La posible imposición de una Junta de Control Fiscal por parte del gobierno estadounidense limitaría ese ejercicio democrático, ya que implicaría que personas no electas y que no representan a los habitantes de Puerto Rico tomen decisiones en el gobierno. Por eso, Pérez entiende que ese activismo constante en los asuntos políticos es necesario. 
“Hay muchas personas que van a despertar cuando vean esa junta”, señaló. 
Experiencia o juventud
Algunos miraban las nuevas propuestas políticas y a los candidatos nuevos con cierta esperanza. Por ejemplo, Miranda expresó que si lo que se quiere es un cambio, no se puede seguir seleccionado opciones que representan una continuidad de los estilos que llevaron al País a la actual crisis económica y fiscal. 
   Mientras, González Castillo señaló que el momento crucial que vive Puerto Rico requiere líderes con experiencia que no vengan a aprender, improvisar o experimentar con el gobierno.
“Un experimento más puede hacer que esto explote. Tenemos que buscar a alguien con experiencia. Ahora mismo estamos en una situación económica grave y tenemos que buscar a alguien clave que nos ayude a salir de la situación”, señaló.

Datos almacenados
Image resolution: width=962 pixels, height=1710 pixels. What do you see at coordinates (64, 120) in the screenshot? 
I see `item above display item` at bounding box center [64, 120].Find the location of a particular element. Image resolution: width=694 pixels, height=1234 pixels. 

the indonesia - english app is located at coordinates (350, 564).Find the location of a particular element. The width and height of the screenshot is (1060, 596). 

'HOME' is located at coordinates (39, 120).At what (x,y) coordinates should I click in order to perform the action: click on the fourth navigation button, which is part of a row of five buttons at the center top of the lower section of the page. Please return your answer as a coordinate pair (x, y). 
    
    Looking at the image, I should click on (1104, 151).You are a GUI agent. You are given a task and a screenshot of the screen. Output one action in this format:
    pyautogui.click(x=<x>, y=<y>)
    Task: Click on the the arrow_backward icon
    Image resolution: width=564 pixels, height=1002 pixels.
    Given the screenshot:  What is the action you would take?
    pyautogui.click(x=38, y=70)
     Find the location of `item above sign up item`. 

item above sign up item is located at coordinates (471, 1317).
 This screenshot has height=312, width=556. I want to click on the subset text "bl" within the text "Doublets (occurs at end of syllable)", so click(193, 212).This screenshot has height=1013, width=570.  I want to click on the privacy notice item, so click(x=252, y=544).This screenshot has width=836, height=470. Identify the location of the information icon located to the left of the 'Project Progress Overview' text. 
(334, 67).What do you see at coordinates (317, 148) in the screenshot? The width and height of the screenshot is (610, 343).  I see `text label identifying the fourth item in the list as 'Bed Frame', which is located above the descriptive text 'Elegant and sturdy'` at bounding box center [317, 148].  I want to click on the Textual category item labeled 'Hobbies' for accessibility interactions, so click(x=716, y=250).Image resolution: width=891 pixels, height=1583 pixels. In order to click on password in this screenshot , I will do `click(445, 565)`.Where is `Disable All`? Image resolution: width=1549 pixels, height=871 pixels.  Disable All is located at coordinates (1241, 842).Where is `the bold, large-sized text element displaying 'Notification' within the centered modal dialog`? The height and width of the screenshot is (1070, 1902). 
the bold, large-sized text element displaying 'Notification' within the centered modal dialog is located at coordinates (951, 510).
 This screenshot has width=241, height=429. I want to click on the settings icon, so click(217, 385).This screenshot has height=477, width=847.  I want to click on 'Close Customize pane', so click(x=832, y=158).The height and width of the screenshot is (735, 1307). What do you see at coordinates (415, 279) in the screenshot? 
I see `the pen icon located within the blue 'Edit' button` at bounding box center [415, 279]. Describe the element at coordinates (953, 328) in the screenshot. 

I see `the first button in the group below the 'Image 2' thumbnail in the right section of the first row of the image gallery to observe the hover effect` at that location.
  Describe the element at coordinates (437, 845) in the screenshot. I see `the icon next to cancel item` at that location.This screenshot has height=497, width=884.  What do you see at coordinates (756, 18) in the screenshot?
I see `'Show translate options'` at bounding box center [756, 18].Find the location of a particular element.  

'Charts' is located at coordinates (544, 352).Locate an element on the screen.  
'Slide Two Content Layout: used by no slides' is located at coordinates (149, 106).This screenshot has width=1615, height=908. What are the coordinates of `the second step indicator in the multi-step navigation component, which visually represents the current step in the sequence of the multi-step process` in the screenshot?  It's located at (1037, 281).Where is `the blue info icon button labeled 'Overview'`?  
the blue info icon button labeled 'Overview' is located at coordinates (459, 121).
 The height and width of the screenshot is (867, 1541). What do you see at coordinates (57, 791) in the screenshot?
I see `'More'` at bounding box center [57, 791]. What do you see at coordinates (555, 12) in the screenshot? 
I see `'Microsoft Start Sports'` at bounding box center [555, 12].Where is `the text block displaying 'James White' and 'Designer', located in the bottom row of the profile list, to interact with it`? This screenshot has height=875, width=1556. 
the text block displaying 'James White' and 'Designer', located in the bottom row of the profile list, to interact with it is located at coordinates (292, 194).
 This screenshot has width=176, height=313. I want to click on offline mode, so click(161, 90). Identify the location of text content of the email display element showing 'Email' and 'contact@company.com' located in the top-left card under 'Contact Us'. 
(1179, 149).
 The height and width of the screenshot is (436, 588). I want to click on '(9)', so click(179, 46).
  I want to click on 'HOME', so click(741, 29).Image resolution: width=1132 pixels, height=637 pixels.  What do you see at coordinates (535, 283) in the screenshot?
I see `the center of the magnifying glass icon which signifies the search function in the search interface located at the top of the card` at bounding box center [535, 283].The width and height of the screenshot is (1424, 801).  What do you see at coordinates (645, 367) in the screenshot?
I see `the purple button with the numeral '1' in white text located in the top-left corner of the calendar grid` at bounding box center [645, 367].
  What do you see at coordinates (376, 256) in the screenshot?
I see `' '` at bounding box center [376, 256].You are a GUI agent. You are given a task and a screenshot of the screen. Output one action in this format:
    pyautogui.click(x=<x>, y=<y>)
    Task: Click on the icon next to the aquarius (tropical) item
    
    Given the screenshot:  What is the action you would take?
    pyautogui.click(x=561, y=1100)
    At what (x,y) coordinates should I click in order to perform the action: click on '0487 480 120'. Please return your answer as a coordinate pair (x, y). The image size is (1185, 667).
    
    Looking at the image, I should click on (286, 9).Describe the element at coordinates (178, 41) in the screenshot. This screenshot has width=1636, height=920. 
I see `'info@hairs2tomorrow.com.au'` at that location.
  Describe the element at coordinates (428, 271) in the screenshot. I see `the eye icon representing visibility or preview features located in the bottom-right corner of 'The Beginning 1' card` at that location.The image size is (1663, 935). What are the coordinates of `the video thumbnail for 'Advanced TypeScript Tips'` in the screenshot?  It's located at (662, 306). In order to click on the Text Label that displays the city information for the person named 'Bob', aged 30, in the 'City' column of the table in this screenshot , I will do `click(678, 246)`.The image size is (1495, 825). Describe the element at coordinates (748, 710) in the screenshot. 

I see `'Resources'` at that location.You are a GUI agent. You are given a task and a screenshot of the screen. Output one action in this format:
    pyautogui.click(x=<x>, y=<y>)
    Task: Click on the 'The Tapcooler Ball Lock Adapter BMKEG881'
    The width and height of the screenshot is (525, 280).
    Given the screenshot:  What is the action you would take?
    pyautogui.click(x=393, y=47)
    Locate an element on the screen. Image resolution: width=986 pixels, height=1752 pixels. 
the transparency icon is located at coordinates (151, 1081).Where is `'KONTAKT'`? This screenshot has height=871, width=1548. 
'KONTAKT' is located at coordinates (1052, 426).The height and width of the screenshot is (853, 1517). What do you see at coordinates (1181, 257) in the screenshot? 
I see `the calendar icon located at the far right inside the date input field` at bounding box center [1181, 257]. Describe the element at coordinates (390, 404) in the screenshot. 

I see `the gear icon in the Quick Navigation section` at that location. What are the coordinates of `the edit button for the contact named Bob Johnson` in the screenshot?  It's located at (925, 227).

LISTA DE TAREAS
1. Según el pasaje sobre Puerto Rico, ¿por qué la imposición de una Junta de Control Fiscal limitaría el ejercicio democrático? Responda en una a tres oraciones.
2. Retome el pasaje sobre Puerto Rico en el punto donde se detiene y continúelo.

RESULTADOS POR TAREA
1. La imposición de una Junta de Control Fiscal limitaría el ejercicio democrático porque implicaría que personas no electas tomen decisiones en el gobierno. Además, esas personas no representan a los habitantes de Puerto Rico.

2.
“Yo creo que necesitamos un cambio. Los que han gobernado hasta ahora han demostrado su incapacidad”, dijo, por su parte, Pérez. 
 “La generación anterior se quedó en la guerra entre los populares y los penepés y eso es lo que nos han enseñado. Este bipartidismo no nos ha ayudado desde hace tiempo y hay que cambiarlo, pero los electores siguen votando por la misma gente”, contestó Miranda, en medio del debate. 
 “Es que el País cambia por uno y no por los políticos. ¿Cómo quieres que el País cambie cuando te robas la luz? ¿Cómo quieres tener un buen futuro para la familia pero no inculcas valores en tu casa?”, se cuestionó González Castillo.